The same scrupulous honesty characterizes his treatment of more trivial plights and dilemmas. He declines an honorary degree at Oxford in protest against the university’s recent acceptance of an endowment from Rupert Murdoch, but then wonders if he hasn’t “slightly made a fool of myself,” thus denying himself any satisfaction from the gesture. He analyzes in exquisite and amusing detail the reasons why he declined a knighthood, but adds “lest it be thought that this refusal has much to do with modesty, when the list of those who had turned down honours was leaked in the newspapers I cared enough to note (I hope wryly) how obscurely placed I was on the list and that sometimes I wasn’t even mentioned at all.” But even Bennett’s honesty has its limits. “I hope wryly”—if he doesn’t know, who does?

When Bennett left school he was a practicing Anglican, nurturing vague ideas of becoming a minister, and politically conservative. Now he seems to have no religious belief, and supports the left on most political issues, but he enjoys visiting old churches, cathedrals, and ruined abbeys, about which he is knowledgeable, and admits that the destruction of stained glass and statuary by the sixteenth-century reformers still moves him to more indignation than atrocities committed in the former Yugoslavia or Sierra Leone.

His socialism too is personal and nostalgic rather than ideological. The only time he voted Conservative was when a Labour government threatened to extend the motorway network—a bad move, since the Tories have been much more enthusiastic supporters of motorized transport, at the expense of railways and the English countryside.
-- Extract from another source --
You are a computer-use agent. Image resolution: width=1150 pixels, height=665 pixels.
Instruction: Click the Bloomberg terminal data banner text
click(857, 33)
Because he benefited from free university education himself Bennett opposes the introduction of tuition fees, refusing to take into account that quite different socioeconomic conditions now obtain (in his day—and my own—British universities admitted only 5 percent of the age group, so the state could afford to educate those lucky few for free, whether they needed the subsidy or not; now it’s about 40 percent). His opposition to the war in Iraq is unqualified, and strongly felt, but not really argued. When the news of Saddam Hussein’s arrest breaks, he notes in his diary, December 15, 2003: “Whatever is said it does not affect the issue. We should not have gone to war. It has been a shameful year.”

Some readers, especially American ones, may find the diary entry for September 11, 2001, somewhat perfunctory. It reads in its entirety:

Working rather disconsolately when Tom M. rings to tell me to switch on the television as the Twin Towers have been attacked. Not long after I switch on one of the towers collapses, an unbearable sight, like a huge plumed beast plunging earthwards. I go to put the kettle on and in that moment the other tower collapses.

It seems surprising that there is no reflection here, or in the days that follow, on the significance of the event, no speculation about what fanatical conviction and chilling indifference to death drove the perpetrators of this unimaginable deed, no sense that possibly the human world had changed forever in consequence. It is of course possible that Bennett wrote about all these things but decided his thoughts would seem redundant when reproduced much later. That is the danger of publishing a diary: leave it unedited and you risk being boring; edit it and you may leave a misleading impression. The characteristic bathos of missing the collapse of the second tower while going to make a cup of tea seems out of place here, and the “plumed beast” simile neglects the human suffering involved. But it’s a rare and uncharacteristic lapse of judgment. The fact is that Alan Bennett is more at ease with the homely, the private, even the trivial than he is with big historical ideas and epic events. Again and again in this book he demonstrates that almost anything that happens to a person can be interesting, moving, and entertaining if you write about it well enough.